Am Sonntag (20 Uhr) markiert das Konzert des Dieburger Chors Poco Loco zusammen mit dem Frankfurter Frauenchor Elektra Vokal unter der Gesamtleitung von Rodrigo Affonso in der Stadtpfarrkirche St. Peter und Paul den Schlusspunkt des Martinsmarkts. Hierbei ist der Eintritt frei, Zuhörer können aber spenden. Der Erlös des Martinsmarkt-Konzerts soll in die technische Verbesserung der Video- und Audioübertragung in den beiden Dieburger Seniorenzentren St. Rochus und Haus Priska fließen. An Wallfahrt wurden die großen Gottesdienste in diese beiden Seniorenzentren übertragen, an Fastnacht auch der Dieburger Umzug.

In der Innenstadt, auf dem Marktplatz und im Fechenbach-Park werden an den drei Markttagen rund 150 Händler, Gastronomen und Kreative, aber auch lokale Gruppen und Vereine (darunter die Prinzengarde, DJ Robby, mehrere Fastnachtsgruppen und der Lions Club Groß-Umstadt) ihre Stände betreiben. Davon werden rund 40 den historischen Markt bereichern. Erneut dabei ist die Falknerin mit einigen ihrer Raubvögel, die in den Vorjahren ebenso Publikumsmagnet war wie 2016 der erstmals verpflichtete Wippdrechsler. Zudem kehrt nach einer Pause „Borgolte’s Seilerei“ zurück. Der Gewerbeverein verspricht auch eine Feuershow.

Mehrere Rittergruppen samt Gefolge richten darüber hinaus ihr Domizil ein und demonstrieren das Lagerleben. Dort gehören das für einen guten Zweck verkaufte Stockbrot für die Kinder ebenso fest dazu wie außerhalb des Parks die lebenden Gänse im Gatter des Groß-Zimmerner Bauern Mann, die Münzprägung des Teams um Ex-Kaufmann Herbert Kosch (das Motiv ist diesmal das Kapuzinerkloster samt Franziskusgarten) und am Samstag und Sonntag der Ballonwettbewerb des Gewerbevereins. Der Karnevalverein Dieburg verkauft an mehreren Ständen – etwa an jenem der Dieburger Musikanten – seine neue CD mit heimischen Fastnachtsschlagern der vergangenen zehn Jahre. Dieburgs Partnerstädte Aubergenville (Frankreich) und Mladá Boleslav (Tschechien) bereichern den Markt entlang des Rathauses.

Archivbilder

Martinsmarkt 2016 in Dieburg: Fotos

Am Sonntag öffnet zwischen 14 und 16 Uhr unter Betreuung des Heimatvereins nahe des Parks der historische Mühlturm. Sogar von 13 bis 18 Uhr öffnen am Sonntag die Dieburger Geschäfte ihre Türen, nicht nur in der Innenstadt. Außerhalb ist etwa das Lederbekleidungsgeschäft Bickel im Burgweg geöffnet. Am Marktplatz plant das Nähzentrum Meitner Stick- und Strickvorführungen, auch andere Händler und Gastronomen haben sich Besonderes einfallen lassen.

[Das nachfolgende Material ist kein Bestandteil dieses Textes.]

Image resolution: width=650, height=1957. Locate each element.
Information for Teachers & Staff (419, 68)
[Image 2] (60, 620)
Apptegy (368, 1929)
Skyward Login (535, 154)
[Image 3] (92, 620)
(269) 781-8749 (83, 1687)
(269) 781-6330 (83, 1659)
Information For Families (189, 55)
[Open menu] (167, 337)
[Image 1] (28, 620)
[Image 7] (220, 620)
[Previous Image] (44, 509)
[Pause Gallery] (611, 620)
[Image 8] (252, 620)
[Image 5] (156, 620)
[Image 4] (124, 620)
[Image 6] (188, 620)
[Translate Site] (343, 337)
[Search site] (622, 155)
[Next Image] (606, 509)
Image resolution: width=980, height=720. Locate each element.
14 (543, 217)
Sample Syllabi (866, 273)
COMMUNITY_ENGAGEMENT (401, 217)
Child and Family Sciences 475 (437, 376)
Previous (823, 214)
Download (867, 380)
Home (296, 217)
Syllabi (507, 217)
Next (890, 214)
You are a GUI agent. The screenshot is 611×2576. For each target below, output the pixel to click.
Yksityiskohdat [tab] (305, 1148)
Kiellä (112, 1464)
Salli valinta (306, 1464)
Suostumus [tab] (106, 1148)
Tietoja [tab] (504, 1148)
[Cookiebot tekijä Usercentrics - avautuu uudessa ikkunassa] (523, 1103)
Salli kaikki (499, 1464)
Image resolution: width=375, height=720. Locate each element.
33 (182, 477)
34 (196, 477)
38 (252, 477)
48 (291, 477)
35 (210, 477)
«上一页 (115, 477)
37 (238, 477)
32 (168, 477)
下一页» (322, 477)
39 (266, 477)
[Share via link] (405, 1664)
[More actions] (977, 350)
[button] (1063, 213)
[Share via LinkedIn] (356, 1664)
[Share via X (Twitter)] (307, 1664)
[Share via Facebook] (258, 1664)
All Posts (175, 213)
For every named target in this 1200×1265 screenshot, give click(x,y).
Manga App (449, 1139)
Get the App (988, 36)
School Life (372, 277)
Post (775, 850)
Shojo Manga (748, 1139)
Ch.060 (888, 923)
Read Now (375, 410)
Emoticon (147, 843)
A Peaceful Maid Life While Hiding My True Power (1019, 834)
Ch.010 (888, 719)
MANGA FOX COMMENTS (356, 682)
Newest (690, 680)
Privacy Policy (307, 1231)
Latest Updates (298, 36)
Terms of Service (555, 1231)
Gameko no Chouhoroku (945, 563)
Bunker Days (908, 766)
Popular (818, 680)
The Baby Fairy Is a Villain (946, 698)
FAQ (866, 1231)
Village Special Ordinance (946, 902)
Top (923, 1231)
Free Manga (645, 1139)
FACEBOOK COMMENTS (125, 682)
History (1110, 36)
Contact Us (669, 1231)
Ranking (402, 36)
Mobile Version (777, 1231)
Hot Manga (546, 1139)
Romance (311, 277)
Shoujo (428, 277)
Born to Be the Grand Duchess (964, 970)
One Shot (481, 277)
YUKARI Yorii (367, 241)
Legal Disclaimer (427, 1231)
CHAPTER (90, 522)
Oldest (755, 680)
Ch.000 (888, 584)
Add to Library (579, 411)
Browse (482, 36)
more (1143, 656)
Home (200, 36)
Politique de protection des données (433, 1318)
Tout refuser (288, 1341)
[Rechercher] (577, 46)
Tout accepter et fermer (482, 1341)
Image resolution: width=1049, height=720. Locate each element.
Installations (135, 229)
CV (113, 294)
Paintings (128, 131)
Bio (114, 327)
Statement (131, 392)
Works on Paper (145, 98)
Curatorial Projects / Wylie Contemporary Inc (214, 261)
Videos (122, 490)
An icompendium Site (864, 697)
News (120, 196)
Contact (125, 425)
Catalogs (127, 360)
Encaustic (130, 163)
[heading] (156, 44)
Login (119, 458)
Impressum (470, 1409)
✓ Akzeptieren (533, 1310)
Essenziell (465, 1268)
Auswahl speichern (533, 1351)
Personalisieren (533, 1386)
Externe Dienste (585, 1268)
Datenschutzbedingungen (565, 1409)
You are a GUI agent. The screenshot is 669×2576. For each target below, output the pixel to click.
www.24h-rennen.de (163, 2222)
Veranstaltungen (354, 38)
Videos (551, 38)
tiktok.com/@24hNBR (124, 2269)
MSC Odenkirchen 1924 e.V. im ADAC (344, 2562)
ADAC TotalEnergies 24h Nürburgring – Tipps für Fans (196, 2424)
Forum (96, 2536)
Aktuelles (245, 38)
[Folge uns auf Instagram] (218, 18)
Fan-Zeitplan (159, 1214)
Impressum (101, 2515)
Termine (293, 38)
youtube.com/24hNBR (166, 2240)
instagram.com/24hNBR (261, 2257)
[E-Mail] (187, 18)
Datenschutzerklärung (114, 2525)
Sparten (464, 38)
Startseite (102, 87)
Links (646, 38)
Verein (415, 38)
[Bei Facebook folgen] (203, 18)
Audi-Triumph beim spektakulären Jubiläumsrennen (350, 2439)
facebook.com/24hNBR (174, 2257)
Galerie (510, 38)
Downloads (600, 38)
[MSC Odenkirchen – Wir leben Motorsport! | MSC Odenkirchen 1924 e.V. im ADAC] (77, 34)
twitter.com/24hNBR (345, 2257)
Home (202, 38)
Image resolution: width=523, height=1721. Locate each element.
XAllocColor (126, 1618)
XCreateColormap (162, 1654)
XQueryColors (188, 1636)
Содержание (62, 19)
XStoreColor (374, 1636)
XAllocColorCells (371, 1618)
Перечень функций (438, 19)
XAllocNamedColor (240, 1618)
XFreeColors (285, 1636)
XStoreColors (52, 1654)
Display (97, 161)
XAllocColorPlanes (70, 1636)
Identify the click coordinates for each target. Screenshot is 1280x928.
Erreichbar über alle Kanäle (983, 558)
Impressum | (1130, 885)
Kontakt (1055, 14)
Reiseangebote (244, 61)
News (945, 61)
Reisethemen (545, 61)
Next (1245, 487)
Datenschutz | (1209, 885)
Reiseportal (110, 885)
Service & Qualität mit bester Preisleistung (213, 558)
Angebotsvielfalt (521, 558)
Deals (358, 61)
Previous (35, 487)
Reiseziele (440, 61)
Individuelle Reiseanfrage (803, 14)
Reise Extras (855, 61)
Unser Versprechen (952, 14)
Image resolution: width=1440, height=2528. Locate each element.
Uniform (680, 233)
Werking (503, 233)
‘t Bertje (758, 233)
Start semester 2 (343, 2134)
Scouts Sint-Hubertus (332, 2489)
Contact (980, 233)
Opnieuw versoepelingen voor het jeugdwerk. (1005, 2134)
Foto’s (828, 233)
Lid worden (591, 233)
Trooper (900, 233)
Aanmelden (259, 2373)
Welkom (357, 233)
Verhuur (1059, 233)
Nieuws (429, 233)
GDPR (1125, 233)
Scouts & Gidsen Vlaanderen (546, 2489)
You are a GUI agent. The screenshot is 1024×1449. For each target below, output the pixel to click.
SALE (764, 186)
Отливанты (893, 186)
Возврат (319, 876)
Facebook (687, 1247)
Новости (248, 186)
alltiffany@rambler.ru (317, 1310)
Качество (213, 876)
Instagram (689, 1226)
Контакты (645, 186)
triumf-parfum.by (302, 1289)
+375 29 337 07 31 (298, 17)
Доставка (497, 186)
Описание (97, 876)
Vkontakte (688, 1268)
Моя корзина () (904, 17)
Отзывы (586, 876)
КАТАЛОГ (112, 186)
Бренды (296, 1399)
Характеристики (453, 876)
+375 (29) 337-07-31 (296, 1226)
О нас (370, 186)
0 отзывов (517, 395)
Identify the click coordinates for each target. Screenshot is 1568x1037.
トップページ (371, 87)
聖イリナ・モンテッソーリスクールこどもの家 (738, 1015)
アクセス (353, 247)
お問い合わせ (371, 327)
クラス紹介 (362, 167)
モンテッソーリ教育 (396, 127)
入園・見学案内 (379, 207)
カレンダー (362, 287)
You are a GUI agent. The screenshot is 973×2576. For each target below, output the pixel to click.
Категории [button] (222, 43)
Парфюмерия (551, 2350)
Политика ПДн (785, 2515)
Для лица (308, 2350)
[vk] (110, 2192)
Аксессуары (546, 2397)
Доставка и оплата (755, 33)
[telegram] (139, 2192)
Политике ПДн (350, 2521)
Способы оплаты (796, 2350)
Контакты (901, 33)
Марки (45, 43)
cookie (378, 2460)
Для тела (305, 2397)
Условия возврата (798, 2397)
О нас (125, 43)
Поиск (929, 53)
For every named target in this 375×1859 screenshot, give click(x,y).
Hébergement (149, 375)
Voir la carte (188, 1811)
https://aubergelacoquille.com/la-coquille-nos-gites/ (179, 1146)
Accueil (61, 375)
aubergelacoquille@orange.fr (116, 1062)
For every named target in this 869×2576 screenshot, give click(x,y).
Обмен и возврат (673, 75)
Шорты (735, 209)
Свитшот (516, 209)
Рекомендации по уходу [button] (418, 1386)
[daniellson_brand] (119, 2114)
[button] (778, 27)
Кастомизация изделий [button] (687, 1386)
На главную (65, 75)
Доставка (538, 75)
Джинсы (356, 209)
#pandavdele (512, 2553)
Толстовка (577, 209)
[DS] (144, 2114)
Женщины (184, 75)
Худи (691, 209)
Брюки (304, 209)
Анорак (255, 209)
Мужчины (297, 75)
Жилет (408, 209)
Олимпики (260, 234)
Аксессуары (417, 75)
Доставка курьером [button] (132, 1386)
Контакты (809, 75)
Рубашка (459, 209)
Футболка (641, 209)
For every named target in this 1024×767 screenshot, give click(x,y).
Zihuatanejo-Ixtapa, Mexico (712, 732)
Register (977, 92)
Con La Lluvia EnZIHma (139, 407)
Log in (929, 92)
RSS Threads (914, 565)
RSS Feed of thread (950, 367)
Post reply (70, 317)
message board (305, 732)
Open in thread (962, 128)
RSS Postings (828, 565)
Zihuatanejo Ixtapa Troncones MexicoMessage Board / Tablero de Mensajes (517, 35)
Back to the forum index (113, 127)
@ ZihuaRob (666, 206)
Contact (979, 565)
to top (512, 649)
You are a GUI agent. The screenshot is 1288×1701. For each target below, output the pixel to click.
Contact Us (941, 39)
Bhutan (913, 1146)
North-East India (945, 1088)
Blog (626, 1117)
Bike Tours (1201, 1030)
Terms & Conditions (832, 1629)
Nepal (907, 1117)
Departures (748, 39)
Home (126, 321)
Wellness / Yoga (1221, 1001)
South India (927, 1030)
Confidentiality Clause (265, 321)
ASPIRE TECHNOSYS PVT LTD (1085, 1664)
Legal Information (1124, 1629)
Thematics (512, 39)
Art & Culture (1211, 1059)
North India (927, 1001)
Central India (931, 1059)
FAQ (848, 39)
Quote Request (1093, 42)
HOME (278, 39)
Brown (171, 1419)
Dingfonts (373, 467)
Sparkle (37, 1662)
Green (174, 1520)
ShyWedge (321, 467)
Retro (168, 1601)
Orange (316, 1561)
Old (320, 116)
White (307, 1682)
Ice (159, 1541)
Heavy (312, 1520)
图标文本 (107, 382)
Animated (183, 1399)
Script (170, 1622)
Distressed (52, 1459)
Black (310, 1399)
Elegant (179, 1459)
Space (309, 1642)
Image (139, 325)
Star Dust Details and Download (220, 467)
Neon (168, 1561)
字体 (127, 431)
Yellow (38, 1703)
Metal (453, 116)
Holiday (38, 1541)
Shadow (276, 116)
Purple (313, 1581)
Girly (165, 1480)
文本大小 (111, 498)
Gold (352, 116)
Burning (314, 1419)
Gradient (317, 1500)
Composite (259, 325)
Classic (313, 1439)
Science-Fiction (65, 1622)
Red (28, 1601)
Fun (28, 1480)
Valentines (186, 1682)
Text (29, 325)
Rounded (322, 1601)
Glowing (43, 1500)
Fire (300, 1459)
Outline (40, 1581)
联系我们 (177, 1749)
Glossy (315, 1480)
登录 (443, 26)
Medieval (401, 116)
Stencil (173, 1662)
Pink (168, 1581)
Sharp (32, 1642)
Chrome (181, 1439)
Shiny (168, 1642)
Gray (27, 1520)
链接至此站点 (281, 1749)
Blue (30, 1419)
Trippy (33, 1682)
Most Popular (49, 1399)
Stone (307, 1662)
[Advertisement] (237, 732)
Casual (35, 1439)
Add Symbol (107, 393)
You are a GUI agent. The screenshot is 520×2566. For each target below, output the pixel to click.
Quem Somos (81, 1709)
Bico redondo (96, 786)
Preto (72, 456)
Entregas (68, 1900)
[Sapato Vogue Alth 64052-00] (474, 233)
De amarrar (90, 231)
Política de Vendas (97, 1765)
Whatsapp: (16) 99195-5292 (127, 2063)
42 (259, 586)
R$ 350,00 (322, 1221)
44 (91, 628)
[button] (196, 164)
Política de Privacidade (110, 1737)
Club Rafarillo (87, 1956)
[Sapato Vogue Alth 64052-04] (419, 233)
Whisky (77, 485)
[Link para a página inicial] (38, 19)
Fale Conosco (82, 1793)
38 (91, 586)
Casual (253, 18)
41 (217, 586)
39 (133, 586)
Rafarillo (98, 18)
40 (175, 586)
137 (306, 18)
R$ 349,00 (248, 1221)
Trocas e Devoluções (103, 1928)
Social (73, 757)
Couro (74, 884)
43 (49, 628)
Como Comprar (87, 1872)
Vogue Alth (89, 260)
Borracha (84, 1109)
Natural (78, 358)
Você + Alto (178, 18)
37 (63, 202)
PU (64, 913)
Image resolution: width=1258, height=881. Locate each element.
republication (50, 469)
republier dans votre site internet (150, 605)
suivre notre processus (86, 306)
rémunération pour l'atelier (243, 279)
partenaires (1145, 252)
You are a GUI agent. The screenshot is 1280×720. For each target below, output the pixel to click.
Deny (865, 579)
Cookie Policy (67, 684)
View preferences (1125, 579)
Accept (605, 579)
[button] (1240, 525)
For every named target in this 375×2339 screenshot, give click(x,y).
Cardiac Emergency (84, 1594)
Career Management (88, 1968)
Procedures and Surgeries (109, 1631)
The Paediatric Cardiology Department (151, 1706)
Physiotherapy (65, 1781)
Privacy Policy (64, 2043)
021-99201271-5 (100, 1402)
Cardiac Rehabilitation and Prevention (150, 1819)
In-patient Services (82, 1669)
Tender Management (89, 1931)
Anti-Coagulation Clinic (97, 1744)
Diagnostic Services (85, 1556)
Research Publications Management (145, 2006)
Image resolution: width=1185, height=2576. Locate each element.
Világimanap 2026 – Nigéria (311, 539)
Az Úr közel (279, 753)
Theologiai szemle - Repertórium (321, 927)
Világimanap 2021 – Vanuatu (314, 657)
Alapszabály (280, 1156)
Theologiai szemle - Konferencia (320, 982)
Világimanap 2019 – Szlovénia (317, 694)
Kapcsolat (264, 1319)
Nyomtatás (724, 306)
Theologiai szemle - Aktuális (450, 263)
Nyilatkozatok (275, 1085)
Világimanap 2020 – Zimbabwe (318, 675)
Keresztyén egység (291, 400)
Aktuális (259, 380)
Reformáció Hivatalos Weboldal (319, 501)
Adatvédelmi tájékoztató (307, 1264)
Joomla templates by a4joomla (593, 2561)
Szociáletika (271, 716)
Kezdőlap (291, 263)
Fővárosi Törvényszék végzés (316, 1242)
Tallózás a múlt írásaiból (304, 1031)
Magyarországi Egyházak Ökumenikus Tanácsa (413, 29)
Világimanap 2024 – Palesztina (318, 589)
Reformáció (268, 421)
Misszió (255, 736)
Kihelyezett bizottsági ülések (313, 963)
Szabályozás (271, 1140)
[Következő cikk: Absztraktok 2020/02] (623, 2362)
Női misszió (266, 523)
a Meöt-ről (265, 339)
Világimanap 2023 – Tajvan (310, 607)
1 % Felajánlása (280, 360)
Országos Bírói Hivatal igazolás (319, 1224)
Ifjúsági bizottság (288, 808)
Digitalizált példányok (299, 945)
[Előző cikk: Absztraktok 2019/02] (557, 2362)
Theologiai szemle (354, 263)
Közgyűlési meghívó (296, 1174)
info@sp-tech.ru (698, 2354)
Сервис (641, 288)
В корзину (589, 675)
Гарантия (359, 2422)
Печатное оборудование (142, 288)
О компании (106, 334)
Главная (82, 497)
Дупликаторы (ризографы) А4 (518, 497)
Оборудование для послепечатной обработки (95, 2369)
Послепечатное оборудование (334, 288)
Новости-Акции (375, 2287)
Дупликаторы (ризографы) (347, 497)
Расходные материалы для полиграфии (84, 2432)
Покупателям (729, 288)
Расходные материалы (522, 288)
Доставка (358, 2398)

Ein Besuch im Apfelweinhof von Lars Wiessner (Steinstraße) verspricht leckeres selbst gekeltertes „Stöffche”, im Hof des Getränkehandels Braunwarth (Zuckerstraße) bildet an allen drei Tagen ein Schaubrauen mit Verkostung und erster Vorbestellungsmöglichkeit den Auftakt zur Wiedergeburt der einst bis 1963 produzierten Dieburger Biermarke „Löwenbräu“. Dazu folgt ein separater Artikel. Über den 32. Dieburger Martinsmarkt wird unser Verlag zudem in einer am 2. November erscheinenden Sonderbeilage informieren.